Tanto per uscire dall’ambiguità.

NEWS CONGELATE

25 Ago

I principali quotidiani on line dedicano quasi interamente le home page alle notizie ma anche alle immagini o ai video, che poco aggiungono alla tragicità del momento, al terremoto in Centro Italia.

Tra le altre sono congelate notizie relative a

  1. Isis
  2. Siria
  3. Sicurezza
  4. Legge di stabilità
  5. Sbarchi di richiedenti asilo
  6. Gestione rifiuti
  7. Incidenti stradali
  8. Unione europea
  9. Terremoto in Birmania

“MELANIA CHI?”

19 Lug

L’altro giorno era il secondo compleanno di Melania, una mia nipotina… ancora tanti auguri, piccola!

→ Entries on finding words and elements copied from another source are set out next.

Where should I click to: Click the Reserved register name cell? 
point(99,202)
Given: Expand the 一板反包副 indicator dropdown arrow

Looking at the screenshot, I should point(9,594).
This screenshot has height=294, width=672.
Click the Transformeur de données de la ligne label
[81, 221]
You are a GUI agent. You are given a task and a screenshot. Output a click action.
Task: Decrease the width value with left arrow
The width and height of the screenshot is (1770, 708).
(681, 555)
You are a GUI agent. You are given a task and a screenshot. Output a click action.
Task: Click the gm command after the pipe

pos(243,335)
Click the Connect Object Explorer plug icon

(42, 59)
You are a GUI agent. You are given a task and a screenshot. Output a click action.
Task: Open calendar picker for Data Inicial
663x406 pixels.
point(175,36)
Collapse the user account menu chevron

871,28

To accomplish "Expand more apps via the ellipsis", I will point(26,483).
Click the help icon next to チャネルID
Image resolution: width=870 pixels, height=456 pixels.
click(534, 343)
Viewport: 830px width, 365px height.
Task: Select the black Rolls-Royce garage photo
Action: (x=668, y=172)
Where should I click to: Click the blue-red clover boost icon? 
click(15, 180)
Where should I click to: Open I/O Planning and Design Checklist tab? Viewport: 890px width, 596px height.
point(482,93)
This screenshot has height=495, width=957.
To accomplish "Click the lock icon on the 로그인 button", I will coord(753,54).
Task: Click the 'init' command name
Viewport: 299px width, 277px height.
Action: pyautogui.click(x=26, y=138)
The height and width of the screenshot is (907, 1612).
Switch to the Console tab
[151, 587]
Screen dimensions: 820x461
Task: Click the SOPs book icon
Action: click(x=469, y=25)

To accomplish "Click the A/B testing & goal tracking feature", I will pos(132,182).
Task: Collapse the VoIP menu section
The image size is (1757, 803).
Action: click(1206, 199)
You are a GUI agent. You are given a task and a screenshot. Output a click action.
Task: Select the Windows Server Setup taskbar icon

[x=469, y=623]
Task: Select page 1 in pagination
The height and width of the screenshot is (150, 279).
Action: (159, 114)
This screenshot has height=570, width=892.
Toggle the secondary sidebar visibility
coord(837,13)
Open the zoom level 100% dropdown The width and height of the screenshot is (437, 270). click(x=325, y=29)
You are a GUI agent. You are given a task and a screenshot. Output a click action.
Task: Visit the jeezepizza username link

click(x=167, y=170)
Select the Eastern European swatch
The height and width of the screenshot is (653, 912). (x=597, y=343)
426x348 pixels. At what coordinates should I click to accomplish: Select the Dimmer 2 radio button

Melania è un nome di origine greca, dal termine Μελαινα, col significato di “scura” con riferimento alla pelle, come i più comuni maschili Mauro e Moreno.

Forse in questo periodo dell’anno si conosce di più la melanina, dal greco μέλας, nero, per il  tormentone estivo pubblicitario  dei prodotti per l’abbronzatura, che è una moda relativamente recente perché fino all’inizio del secolo scorso l’abbronzatura era distintivo degli operai e delle braccianti agricole e le signore della media e alta borghesia, per evitarla, indossavano cappelli a larghe tese.

Melania è anche il nome della sorella della più irrequieta Rossella O’Hara, protagonista del film Via col vento che (quasi) tutti conoscono.

“Melania chi?” perché?

Perché passata l’onda informativa su Nizza e Corato e Ankara pian piano i tg riprendono i loro tempi normali e ci informano dell’esistenza di una certa  Melania Trump sconosciuta ai piú fino a ieri ma moglie del candidato alla Casa Bianca Donald nata a Sevnica /sevniza/ in Slovenia, una novantina di chilometri a est di Lubiana.

Come di consueto la televisione porta a casa nostra i personaggi, soprattutto quelli femminili, chiamandoli per nome, come ho scritto alcuni post fa, come se fossero nostri parenti o amici. Ora è il turno di Melania.

Ma… Melania chi?, e scusate se è una semicitazione ma ci sta tutta.